## TASK OBJECTIVE
Rewrite the lines from the line containing "Task: Click the Click to show Side Menu note" to the line containing "Action: pos(307,444)", replacing "GUI agent" with "interface agent" and changing nothing else.

## STORED ROWS
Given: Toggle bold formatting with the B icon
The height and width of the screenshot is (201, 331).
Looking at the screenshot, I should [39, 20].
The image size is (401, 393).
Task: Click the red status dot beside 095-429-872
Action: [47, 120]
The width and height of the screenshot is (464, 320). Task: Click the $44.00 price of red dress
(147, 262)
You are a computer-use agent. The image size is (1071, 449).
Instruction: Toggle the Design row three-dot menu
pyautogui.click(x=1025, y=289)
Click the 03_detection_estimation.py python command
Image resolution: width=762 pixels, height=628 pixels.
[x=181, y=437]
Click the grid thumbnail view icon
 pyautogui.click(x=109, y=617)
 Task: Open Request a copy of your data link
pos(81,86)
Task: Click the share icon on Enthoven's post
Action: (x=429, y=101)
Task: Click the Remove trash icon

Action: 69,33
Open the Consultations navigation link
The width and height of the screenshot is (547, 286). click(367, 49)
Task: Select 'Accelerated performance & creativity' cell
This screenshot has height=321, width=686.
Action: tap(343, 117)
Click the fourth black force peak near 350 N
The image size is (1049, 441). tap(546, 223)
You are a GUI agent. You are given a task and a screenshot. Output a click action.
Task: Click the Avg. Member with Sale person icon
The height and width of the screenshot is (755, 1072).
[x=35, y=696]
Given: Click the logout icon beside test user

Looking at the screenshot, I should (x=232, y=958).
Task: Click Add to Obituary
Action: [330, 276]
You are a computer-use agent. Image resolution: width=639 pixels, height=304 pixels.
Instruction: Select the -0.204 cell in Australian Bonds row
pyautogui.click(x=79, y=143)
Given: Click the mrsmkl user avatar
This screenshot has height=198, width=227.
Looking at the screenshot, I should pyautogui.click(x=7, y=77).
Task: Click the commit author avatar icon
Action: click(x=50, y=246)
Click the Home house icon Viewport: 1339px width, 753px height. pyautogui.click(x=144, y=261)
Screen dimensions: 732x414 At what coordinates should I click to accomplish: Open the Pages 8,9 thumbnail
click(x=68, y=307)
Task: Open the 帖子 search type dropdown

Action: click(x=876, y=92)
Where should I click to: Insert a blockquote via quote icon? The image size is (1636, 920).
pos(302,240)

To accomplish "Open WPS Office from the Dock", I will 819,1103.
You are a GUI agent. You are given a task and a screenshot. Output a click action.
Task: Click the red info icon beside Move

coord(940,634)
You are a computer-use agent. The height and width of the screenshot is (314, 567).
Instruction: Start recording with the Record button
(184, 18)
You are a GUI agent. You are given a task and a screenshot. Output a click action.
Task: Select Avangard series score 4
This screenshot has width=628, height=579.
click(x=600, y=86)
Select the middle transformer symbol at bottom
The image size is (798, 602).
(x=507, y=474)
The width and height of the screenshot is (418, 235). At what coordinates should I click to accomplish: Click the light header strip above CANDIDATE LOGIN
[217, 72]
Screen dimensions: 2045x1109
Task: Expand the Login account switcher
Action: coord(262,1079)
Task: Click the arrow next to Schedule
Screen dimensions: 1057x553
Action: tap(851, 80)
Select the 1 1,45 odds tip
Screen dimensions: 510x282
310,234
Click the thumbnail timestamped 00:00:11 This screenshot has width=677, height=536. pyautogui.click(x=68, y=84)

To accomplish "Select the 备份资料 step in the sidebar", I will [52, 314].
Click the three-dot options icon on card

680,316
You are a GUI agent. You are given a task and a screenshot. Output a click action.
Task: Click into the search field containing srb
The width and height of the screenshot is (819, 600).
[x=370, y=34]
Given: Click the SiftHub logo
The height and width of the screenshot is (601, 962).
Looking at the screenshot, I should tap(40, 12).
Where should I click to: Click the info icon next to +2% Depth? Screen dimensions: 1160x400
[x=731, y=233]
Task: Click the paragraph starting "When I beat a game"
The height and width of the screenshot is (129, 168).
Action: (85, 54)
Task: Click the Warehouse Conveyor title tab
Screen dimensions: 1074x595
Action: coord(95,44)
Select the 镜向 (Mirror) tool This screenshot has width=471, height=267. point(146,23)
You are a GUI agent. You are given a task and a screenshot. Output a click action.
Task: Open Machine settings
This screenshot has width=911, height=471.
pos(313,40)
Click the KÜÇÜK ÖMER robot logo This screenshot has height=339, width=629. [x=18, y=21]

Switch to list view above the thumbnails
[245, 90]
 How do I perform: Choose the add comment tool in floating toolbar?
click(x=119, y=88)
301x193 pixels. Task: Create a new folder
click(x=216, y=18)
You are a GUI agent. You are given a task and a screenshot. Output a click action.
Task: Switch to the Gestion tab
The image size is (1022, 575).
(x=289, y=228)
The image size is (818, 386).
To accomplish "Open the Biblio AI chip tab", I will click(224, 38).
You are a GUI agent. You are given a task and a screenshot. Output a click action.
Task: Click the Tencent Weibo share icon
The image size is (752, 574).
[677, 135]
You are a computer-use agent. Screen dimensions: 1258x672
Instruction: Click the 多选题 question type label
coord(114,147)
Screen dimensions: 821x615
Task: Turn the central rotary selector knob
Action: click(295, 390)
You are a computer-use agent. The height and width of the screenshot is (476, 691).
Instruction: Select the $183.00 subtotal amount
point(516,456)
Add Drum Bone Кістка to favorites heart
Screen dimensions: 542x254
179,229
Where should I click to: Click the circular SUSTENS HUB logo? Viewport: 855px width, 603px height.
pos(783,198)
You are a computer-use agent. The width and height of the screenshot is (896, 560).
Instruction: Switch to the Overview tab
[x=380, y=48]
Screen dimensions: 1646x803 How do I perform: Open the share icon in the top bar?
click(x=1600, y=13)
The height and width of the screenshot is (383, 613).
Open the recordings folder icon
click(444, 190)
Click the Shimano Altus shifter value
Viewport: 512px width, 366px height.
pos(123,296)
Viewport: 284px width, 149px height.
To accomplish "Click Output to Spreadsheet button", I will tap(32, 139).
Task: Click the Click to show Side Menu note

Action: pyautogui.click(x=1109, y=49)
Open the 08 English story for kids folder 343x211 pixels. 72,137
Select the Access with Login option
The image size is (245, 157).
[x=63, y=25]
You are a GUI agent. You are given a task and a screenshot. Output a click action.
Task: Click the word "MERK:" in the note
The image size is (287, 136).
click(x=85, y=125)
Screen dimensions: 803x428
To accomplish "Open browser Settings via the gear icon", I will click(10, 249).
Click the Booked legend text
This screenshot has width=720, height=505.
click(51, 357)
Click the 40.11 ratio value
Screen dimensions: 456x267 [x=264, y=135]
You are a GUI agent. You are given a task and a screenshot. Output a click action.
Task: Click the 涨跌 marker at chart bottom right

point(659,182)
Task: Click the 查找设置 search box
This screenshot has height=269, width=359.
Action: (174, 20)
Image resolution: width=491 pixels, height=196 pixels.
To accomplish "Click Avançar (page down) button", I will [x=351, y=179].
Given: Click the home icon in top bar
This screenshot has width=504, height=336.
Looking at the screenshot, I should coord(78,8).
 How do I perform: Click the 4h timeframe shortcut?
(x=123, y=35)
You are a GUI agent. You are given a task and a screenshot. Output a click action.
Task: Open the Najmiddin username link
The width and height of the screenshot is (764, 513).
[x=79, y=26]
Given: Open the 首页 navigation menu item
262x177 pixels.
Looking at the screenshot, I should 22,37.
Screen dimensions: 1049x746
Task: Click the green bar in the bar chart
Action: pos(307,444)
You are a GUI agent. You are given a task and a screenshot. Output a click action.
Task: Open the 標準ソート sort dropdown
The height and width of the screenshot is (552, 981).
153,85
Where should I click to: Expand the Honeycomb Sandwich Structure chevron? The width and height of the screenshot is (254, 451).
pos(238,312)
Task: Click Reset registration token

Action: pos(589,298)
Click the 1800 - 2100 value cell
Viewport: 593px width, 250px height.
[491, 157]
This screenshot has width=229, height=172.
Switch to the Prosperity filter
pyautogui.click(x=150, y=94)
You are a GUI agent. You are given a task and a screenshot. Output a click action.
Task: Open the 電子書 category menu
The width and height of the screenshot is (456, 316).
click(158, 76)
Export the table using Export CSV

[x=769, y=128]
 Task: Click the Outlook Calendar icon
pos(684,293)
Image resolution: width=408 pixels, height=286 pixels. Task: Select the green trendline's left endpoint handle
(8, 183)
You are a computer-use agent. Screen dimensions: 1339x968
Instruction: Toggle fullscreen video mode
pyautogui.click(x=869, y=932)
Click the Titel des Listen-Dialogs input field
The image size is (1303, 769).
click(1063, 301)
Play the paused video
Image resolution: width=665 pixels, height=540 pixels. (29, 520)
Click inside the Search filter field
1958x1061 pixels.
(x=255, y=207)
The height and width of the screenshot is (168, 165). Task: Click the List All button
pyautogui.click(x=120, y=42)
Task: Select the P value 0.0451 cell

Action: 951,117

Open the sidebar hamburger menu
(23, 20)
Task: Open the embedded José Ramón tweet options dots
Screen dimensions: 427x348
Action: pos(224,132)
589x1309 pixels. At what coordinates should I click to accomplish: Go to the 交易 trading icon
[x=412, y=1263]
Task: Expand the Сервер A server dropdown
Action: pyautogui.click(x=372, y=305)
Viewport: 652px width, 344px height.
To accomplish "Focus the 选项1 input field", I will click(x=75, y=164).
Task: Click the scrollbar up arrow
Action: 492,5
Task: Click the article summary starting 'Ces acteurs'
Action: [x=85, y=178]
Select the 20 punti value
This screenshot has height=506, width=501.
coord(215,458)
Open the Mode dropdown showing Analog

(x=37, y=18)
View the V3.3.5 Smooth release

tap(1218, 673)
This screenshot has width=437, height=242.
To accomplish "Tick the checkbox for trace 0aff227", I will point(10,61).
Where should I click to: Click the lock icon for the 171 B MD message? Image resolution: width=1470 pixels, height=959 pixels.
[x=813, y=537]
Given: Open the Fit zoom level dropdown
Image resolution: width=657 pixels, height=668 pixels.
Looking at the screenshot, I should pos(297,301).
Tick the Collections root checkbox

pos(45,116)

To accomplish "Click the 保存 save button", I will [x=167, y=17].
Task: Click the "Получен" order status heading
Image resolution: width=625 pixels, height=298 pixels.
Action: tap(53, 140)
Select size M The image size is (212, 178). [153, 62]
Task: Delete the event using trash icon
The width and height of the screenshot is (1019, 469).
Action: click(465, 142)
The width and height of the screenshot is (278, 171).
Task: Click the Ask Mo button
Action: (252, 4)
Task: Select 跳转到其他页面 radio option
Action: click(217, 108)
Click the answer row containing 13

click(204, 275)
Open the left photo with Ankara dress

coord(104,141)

## CORRECT RESPONSE
Task: Click the Click to show Side Menu note

Action: pyautogui.click(x=1109, y=49)
Open the 08 English story for kids folder 343x211 pixels. 72,137
Select the Access with Login option
The image size is (245, 157).
[x=63, y=25]
You are a interface agent. You are given a task and a screenshot. Output a click action.
Task: Click the word "MERK:" in the note
The image size is (287, 136).
click(x=85, y=125)
Screen dimensions: 803x428
To accomplish "Open browser Settings via the gear icon", I will click(10, 249).
Click the Booked legend text
This screenshot has width=720, height=505.
click(51, 357)
Click the 40.11 ratio value
Screen dimensions: 456x267 [x=264, y=135]
You are a interface agent. You are given a task and a screenshot. Output a click action.
Task: Click the 涨跌 marker at chart bottom right

point(659,182)
Task: Click the 查找设置 search box
This screenshot has height=269, width=359.
Action: (174, 20)
Image resolution: width=491 pixels, height=196 pixels.
To accomplish "Click Avançar (page down) button", I will [x=351, y=179].
Given: Click the home icon in top bar
This screenshot has width=504, height=336.
Looking at the screenshot, I should coord(78,8).
 How do I perform: Click the 4h timeframe shortcut?
(x=123, y=35)
You are a interface agent. You are given a task and a screenshot. Output a click action.
Task: Open the Najmiddin username link
The width and height of the screenshot is (764, 513).
[x=79, y=26]
Given: Open the 首页 navigation menu item
262x177 pixels.
Looking at the screenshot, I should 22,37.
Screen dimensions: 1049x746
Task: Click the green bar in the bar chart
Action: pos(307,444)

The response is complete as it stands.